**Document excerpt:**
The patch itself is quite straighforward and obviously okay. I have
several comments around wording, formatting and the test case.
I'll paste the commit from the updated branch to comment it inline.
> commit ddc51e76469f86b29ba0c37c6e2911bbba569bdb
> Author: Olga Arkhangelskaia <arkholga@tarantool.org>
> Date: Wed Feb 5 14:05:25 2020 +0300
>
> json: fix silent change of global json settings
'global' is not precise term here: it can be arbitrary json
(de)serializer instance (created by json.new()), not necessarily the
default one. It is better to say 'instance options'. Something like
"don't spoil instance options with per-call ones".
>
> When json.decode is used with 2 arguments, 2nd argument seeps out to global
> json settings. Moreover, due to current serializer.cfg implementation it
Same for 'global'.
> remains invisible while checking settings by json.cfg. To prevent such
> behaviour we stop writing to global serializer struct and use local one,
> to get one-time action.
> As was mention before json.cfg can not be trusted in this case, so to check that
> everything remained unchanged we call decode twice with and without 2nd
> argument.
Didn't get the second paragraph. Is it about the test? We usually don't
describe tests in commit messages, but rather provide comments in the
code of a test when it is necessary.
Please, mention the commit where the degradation occurs (see [2] for
example).
>
> Closes #4761
Several nits:
* Fit a commit body within 72 symbols.
* It is better to split paragraphs with an empty line.
See [1] for formal rules and examples.
[1]: https://www.tarantool.io/en/doc/1.10/dev_guide/developer_guidelines/
[2]: https://github.com/tarantool/tarantool/commit/ccacba28f813fb99fd9eaf07fb41bf604dd341bc
>
> diff --git a/test/app-tap/json.test.lua b/test/app-tap/json.test.lua
> index fadfc74ec..a6b36ff3d 100755
> --- a/test/app-tap/json.test.lua
> +++ b/test/app-tap/json.test.lua
> @@ -22,7 +22,7 @@ end
>
> tap.test("json", function(test)
> local serializer = require('json')
> - test:plan(40)
> + test:plan(41)
>
> test:test("unsigned", common.test_unsigned, serializer)
> test:test("signed", common.test_signed, serializer)
> @@ -94,6 +94,11 @@ tap.test("json", function(test)
> 'error: too many nested data structures')
> test:is(serializer.cfg.decode_max_depth, orig_decode_max_depth,
> 'global option remains unchanged')
> + --
> + -- gh-4761 json.decode silently changes global settings of json when called
> + -- with 2d parameter
> + --
Several nits:
* Separate the comment from the previous test case with an empty line.
* Use a colon after 'gh-xxxx' to unify it with other descriptions within
the file.
* Fit a comment within 66 symbols (see [2]; it is for C, but in fact we
apply the rule to Lua).
* Typo: 2d -> 2nd.

**Written instruction 1:** In the code review, what length limit does the reviewer set for a commit body?

**Data supplied:**

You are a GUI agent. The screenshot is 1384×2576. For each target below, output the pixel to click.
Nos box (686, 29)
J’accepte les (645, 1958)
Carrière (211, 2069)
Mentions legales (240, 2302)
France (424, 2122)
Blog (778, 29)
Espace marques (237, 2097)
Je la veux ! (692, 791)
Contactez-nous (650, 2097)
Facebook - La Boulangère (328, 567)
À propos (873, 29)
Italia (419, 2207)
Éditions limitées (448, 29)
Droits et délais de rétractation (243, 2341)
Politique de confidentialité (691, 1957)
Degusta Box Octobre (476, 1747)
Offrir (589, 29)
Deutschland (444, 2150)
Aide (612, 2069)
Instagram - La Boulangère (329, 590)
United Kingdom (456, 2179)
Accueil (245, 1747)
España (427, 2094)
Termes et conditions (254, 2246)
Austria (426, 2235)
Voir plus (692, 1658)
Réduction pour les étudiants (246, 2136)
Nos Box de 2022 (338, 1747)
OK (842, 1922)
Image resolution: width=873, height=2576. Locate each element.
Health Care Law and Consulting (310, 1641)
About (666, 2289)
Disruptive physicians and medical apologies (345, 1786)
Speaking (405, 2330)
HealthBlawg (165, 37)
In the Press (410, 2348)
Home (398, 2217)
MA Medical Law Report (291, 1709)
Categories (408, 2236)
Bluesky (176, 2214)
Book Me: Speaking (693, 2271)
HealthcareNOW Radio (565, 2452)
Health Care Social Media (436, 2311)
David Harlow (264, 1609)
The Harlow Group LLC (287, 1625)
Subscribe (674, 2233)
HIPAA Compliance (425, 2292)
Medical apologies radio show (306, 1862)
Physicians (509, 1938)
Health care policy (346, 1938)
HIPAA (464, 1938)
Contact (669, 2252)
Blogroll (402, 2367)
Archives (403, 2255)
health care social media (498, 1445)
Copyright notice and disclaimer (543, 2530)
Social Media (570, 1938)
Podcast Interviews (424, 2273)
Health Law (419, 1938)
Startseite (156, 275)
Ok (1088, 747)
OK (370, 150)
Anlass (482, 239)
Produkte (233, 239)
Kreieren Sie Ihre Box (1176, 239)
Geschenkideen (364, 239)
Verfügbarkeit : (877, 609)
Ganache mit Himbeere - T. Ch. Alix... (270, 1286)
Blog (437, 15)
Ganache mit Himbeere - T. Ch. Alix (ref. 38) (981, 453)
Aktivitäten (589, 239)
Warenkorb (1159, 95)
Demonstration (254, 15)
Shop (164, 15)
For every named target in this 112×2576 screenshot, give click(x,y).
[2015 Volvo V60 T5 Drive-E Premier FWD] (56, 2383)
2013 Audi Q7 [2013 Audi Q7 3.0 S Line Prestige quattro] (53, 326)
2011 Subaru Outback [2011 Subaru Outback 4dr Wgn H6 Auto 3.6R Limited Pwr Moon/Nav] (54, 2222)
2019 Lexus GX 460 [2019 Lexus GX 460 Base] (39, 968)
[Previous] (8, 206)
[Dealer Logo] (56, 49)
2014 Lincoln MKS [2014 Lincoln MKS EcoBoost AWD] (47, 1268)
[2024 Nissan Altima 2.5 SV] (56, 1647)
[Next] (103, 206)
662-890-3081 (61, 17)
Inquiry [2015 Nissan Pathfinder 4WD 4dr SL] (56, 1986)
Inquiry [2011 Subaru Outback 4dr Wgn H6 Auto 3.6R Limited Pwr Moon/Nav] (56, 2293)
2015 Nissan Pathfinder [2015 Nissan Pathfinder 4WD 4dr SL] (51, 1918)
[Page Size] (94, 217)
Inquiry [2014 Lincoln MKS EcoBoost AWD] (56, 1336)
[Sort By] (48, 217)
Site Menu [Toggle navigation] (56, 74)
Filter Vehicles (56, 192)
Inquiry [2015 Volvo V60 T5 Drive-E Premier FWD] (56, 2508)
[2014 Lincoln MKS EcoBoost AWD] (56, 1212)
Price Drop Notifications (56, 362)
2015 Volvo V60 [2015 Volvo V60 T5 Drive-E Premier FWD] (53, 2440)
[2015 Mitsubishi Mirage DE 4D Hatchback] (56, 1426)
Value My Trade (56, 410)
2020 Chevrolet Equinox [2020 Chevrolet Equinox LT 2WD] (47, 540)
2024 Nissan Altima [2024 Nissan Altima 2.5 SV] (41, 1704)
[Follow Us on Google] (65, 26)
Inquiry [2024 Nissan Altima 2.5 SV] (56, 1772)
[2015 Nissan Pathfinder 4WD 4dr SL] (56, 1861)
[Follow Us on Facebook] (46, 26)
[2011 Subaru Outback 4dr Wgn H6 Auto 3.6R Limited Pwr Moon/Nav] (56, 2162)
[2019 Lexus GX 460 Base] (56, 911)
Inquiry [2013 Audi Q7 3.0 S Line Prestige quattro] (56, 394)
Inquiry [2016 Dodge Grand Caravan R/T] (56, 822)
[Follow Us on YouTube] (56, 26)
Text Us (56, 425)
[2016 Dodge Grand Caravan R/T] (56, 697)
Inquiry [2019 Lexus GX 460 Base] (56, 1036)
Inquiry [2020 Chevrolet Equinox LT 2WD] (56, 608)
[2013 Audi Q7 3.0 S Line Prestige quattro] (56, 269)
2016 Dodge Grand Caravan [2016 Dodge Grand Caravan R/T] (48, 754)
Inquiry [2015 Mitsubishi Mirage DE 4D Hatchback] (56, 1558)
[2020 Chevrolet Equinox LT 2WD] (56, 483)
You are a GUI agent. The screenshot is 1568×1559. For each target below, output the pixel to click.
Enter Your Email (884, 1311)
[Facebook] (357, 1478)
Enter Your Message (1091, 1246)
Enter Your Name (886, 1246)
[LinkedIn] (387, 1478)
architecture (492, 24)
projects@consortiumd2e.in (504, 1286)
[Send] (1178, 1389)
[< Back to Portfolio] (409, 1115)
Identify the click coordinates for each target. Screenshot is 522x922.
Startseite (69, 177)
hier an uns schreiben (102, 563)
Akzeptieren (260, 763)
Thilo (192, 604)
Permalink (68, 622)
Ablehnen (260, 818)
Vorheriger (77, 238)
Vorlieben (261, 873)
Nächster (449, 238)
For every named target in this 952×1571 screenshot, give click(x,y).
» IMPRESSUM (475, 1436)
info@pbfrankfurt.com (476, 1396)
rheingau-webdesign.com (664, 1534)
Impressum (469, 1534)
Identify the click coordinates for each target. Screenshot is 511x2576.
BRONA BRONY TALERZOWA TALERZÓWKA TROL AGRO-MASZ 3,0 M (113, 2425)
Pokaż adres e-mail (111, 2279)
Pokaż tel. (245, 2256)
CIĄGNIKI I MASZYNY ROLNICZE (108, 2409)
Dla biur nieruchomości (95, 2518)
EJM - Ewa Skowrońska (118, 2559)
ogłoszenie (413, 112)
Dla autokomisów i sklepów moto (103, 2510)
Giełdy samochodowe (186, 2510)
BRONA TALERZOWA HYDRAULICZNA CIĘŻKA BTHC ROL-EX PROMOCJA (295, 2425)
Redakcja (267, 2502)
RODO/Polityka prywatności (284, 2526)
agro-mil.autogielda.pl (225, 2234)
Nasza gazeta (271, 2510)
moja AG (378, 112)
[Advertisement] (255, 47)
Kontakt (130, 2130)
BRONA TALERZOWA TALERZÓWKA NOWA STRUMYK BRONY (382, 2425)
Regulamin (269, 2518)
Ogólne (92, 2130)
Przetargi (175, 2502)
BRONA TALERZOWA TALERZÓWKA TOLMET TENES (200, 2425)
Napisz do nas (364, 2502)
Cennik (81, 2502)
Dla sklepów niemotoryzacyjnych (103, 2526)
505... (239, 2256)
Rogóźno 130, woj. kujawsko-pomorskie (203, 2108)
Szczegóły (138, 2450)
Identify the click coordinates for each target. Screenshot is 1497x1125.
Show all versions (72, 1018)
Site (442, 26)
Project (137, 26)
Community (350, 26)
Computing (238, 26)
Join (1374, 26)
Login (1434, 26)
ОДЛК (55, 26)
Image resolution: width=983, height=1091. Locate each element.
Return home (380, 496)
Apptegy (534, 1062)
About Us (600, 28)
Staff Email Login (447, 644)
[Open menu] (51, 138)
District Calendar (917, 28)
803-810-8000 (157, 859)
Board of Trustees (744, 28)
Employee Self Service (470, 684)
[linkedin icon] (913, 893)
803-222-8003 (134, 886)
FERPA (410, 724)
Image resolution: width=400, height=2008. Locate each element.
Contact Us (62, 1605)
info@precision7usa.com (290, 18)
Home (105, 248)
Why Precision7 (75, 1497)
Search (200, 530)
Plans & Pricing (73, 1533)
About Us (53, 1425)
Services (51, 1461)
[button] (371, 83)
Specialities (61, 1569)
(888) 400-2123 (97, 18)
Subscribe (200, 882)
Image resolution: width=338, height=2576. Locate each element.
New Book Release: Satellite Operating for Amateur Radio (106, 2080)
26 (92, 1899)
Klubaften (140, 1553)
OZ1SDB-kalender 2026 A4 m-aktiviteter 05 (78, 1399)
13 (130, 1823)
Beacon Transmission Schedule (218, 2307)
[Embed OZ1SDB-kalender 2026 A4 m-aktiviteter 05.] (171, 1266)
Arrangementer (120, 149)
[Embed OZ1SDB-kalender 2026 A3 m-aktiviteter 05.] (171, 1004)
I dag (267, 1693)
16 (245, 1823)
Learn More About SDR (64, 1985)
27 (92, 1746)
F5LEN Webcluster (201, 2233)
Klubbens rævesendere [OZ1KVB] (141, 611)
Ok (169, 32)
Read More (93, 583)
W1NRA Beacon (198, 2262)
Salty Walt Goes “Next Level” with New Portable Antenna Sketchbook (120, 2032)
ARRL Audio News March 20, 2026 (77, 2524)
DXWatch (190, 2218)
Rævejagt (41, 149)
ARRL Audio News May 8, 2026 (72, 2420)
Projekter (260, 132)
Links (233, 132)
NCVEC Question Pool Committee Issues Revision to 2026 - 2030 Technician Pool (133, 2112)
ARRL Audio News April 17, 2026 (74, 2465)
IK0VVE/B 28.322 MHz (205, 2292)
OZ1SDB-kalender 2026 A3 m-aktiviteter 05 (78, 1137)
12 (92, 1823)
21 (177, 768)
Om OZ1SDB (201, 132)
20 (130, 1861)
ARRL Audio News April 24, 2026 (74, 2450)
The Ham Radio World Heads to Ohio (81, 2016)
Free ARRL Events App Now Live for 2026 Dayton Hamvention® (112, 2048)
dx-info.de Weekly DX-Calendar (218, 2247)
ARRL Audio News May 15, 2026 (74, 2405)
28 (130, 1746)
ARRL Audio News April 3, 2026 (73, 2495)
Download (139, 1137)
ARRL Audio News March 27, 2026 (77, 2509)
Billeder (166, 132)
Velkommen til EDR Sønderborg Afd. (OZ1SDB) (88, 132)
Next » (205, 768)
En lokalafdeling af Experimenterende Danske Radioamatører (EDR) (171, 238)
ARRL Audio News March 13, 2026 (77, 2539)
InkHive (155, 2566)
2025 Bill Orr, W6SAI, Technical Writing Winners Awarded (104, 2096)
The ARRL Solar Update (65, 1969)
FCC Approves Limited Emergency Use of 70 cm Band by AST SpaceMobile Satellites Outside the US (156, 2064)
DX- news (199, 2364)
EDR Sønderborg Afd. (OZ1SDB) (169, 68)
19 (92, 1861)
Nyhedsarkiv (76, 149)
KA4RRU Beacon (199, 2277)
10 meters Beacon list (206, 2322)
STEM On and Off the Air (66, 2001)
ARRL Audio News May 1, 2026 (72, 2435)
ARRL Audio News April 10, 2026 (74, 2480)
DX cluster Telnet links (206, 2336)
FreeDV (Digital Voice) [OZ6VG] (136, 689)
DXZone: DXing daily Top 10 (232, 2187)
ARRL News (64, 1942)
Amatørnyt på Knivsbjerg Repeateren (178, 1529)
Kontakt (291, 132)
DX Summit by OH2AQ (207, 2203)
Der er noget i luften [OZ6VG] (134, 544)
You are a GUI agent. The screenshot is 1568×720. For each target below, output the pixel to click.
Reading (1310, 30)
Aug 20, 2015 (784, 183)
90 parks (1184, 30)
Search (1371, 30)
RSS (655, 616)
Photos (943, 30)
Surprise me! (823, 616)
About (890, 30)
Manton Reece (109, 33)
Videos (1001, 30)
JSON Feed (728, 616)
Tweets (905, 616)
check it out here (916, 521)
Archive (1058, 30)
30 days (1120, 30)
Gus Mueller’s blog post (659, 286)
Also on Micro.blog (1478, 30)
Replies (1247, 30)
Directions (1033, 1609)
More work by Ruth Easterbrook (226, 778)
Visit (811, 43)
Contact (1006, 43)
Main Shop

**Written instruction 2:** Copy out the part of the records that starts with the line containing "Napisz do nas (364, 2502)" and ends with the line containing "Search (200, 530)", including both of those lines, keeping each line unchanged.

**Exercise result 1:** 72 symbols.

**Exercise result 2:**
Napisz do nas (364, 2502)
Cennik (81, 2502)
Dla sklepów niemotoryzacyjnych (103, 2526)
505... (239, 2256)
Rogóźno 130, woj. kujawsko-pomorskie (203, 2108)
Szczegóły (138, 2450)
Identify the click coordinates for each target. Screenshot is 1497x1125.
Show all versions (72, 1018)
Site (442, 26)
Project (137, 26)
Community (350, 26)
Computing (238, 26)
Join (1374, 26)
Login (1434, 26)
ОДЛК (55, 26)
Image resolution: width=983, height=1091. Locate each element.
Return home (380, 496)
Apptegy (534, 1062)
About Us (600, 28)
Staff Email Login (447, 644)
[Open menu] (51, 138)
District Calendar (917, 28)
803-810-8000 (157, 859)
Board of Trustees (744, 28)
Employee Self Service (470, 684)
[linkedin icon] (913, 893)
803-222-8003 (134, 886)
FERPA (410, 724)
Image resolution: width=400, height=2008. Locate each element.
Contact Us (62, 1605)
info@precision7usa.com (290, 18)
Home (105, 248)
Why Precision7 (75, 1497)
Search (200, 530)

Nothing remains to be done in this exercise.